O Globo
Nova regras fiscal incluirá um limite de
despesas, e não vai prever gastos fora da regra fiscal, seja social ou
investimentos
O arcabouço fiscal vai ter uma regra de
limite de gastos, e não haverá despesas fora do teto. O que se pretende é ter
um mecanismo que respeite qualquer escolha da sociedade no futuro. Ou seja, se
houver um governo de centro, ou até de direita, que a administração pública
possa conviver com a regra. Bastará apenas ajustar os parâmetros para o novo
projeto. Pode parecer teórico, mas a ideia da equipe econômica é separar o que
é conceito e o que são os parâmetros. Como se fosse assim: o conceito fica, os
parâmetros podem mudar.
A proposta de não criar qualquer exceção, seja para gastos sociais, seja para investimentos, pode gerar um grande ruído no governo ou no Partido dos Trabalhadores.
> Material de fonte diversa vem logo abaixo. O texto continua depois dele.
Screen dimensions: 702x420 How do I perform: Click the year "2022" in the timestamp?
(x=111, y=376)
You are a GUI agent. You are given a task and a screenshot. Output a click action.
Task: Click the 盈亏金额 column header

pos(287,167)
Mas era muito arriscado deixar algumas despesas fora de qualquer controle.
Os economistas do governo, ao preparar o
novo arcabouço fiscal, tiveram em mente três fatores: evitar os erros do
passado, ver o que o mundo tem discutido e ter no horizonte alguns problemas
que estão contratados. A transição climática exigirá mais despesas e
investimentos, o envelhecimento da população obrigará o país a repensar o
sistema de proteção social, as mudanças do mercado de trabalho também criam
novos desafios. Haverá naturalmente mais pressão por gastos.
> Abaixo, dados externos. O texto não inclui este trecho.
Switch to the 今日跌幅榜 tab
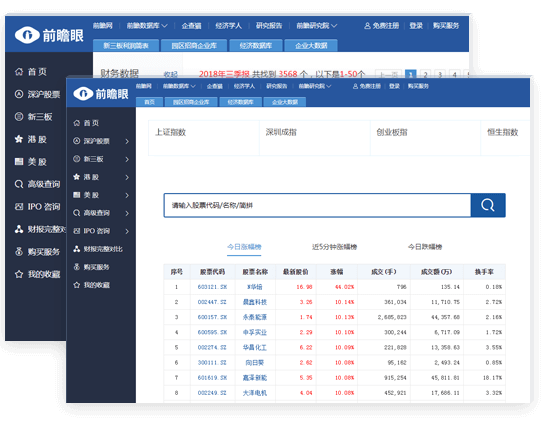The width and height of the screenshot is (555, 428). (425, 247)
Decidiram também que o instrumento terá que
ser anticíclico. Querem evitar o erro da política de superávits primários que,
no período de crescimento da arrecadação, permitia aumento de despesas e, no
tempo recessivo, com queda de receita, exigia corte em despesas, aprofundando a
crise.
O teto de gastos, na visão desses
economistas, tinha o defeito de impor a diminuição do tamanho do estado na
economia qualquer que fosse o contexto social, político e econômico.
— Como a despesa só podia ser corrigida
pelo IPCA, o gasto público tinha que perder peso perante o PIB. E como era uma
emenda constitucional, foi colocado dentro do IPCA o projeto de país – explicou
uma fonte do governo.
Não seria mesmo possível seguir o teto de
gastos, ainda que quisessem, porque ele foi alterado tantas vezes que ficou
imprestável como instrumento de coordenação das expectativas. Certa vez, o governo
Bolsonaro mudou a data do indexador das despesas apenas para ter o que chamou
na época de “folga fiscal”. Estava criando espaços mirabolantes nas despesas
para políticas eleitoreiras. Bolsonaro demoliu o teto.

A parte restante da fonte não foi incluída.